• **ZU ERLEDIGENDE AUFGABEN**:
(a) Prüfen Sie, ob die folgenden Aussagen mit dem Text über Gesells Geldtheorie übereinstimmen, und belegen Sie jedes Ja oder Nein mit den maßgeblichen Worten des Textes im genauen Wortlaut: (i) Gesells Hauptwerk erschien erstmals 1916. (ii) Max Hilbert zeigte das Lichtbild zur Zinsentwicklung in einer Schule. (iii) Camille Gira äußerte sich gegenüber dem Luxemburger Wort.
(b) Geben Sie aus dem Text über Gesells Geldtheorie die Passage wieder, deren Anfang die Worte „Um dies zu ändern, erklärte“ enthält und die mit „Verlust zu erleiden.“ schließt, und tauschen Sie dabei „Zahnbohrer“ gegen „Nähnadeln“ aus.

• **TEXTABSCHNITT**:
——

Dass die Bäume nicht in den Himmel wachsen, aber eine Schuld durch Zinsenzinsen geometrisch wächst, hielt Gesell für widernatürlich, heute sagt man: „nicht nachhaltig“. Deshalb zeigte der Beckericher Projektkoordinator Max Hilbert bei einer Aufklärungsversammlung in der lokalen Mühle vor einem Jahr ein Lichtbild mit der bedrohlichen Steilkurve der Zinsentwicklung. „Was ursprünglich als Tauschmittel gedacht war, verkommt zum Spekulations- und Erpressungsmittel (siehe Forderungskatalog, der mit Krediten verbunden ist)“, heißt es auf der Internetseite der Lokalwährung. „Hinzu kommt, dass dieser Trend sich aufgrund des exponentiellen Wachstums der Geldvermögen durch Zins und Zinseszins selbst verstärkt und beschleunigt.“

Für Silvio Gesell war Geld folglich gut, wenn es nichts als ein Mittel ist, um Waren einzukaufen; es ist schlecht, wenn es selbst zur Ware wird und als Kapital Zinsen abwerfen soll. Dieses Prinzip liegt auch dem Beki zugrunde, wie Camille Gira dem Luxemburger Wort erklärte: „Die Regionalwährung soll dem Geld aber auch seinen primären Zweck wiedergeben, nämlich den des Tausch- und Zahlungsmittels und nicht den der Hortung und der Spekulation.“

Gesells Ziel war es folglich, das Geld, ebenso wie den Boden, in seinen angeblichen Naturzustand zurückzuversetzen und so Die natürliche Wirtschaftsordnung durch Freiland und Freigeld zu schaffen, wie sein 1916 erstmals erschienenes Hauptwerk heißt. Dazu sollen Geldbesitzer bestraft werden, wenn sie ihr Geld aus der Zirkulation nehmen und horten. Denn er hielt es für eine himmelschreiende Ungerechtigkeit, wenn ihm die Lagerhaltung seiner Waren Kosten bereitete und die Waren auch noch verdarben, während die Geldhaltung noch mit Zinsen belohnt wurde.

Um dies zu ändern, erklärte der Kaufmann Gesell dem Geldkapital den Krieg und erfand das „Schwundgeld“: Wenn Geld jeden Monat administrativ um 0,1 Prozent entwertet wird und so künstlich „rostet“, wie die Zahnbohrer in seinem Lager und andere Waren, wird jede liquide Reserve mit einem Strafzins von 5,2 Prozent jährlich belegt. Wer Geld hat, muss also interessiert sein, es so schnell wie möglich los zu werden und gegen Waren einzutauschen, um keinen Verlust zu erleiden.

——

• **DIE DATEN**:
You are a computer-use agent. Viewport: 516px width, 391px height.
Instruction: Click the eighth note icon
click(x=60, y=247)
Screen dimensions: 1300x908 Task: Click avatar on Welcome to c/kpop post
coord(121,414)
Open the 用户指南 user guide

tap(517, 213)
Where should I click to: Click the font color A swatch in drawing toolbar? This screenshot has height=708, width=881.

——

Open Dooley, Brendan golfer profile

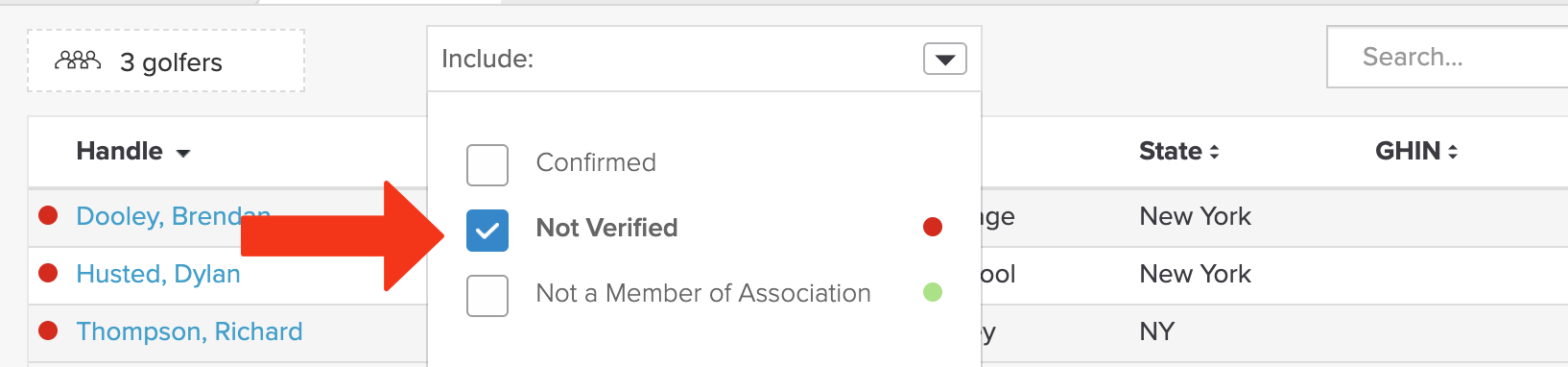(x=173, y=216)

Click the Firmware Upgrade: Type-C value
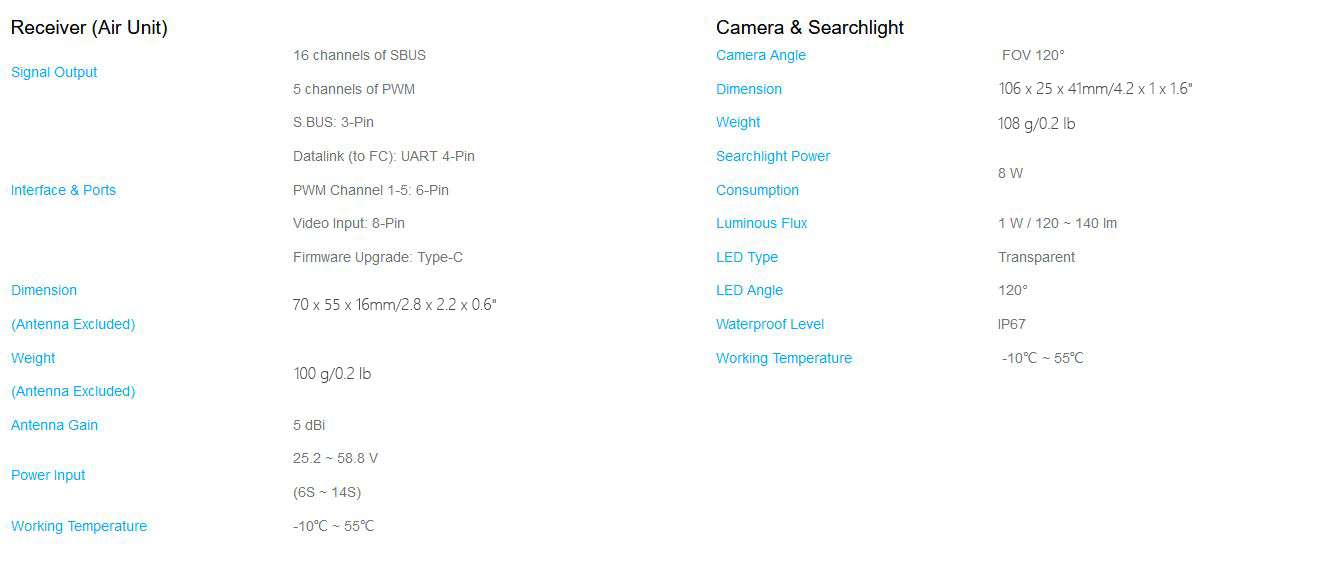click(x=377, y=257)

——

• **SCHRIFTLICHE ANTWORTEN**:
(a)
(i) Ja: „wie sein 1916 erstmals erschienenes Hauptwerk heißt“
(ii) Nein: „bei einer Aufklärungsversammlung in der lokalen Mühle“
(iii) Ja: „wie Camille Gira dem Luxemburger Wort erklärte“

(b)
Um dies zu ändern, erklärte der Kaufmann Gesell dem Geldkapital den Krieg und erfand das „Schwundgeld“: Wenn Geld jeden Monat administrativ um 0,1 Prozent entwertet wird und so künstlich „rostet“, wie die Nähnadeln in seinem Lager und andere Waren, wird jede liquide Reserve mit einem Strafzins von 5,2 Prozent jährlich belegt. Wer Geld hat, muss also interessiert sein, es so schnell wie möglich los zu werden und gegen Waren einzutauschen, um keinen Verlust zu erleiden.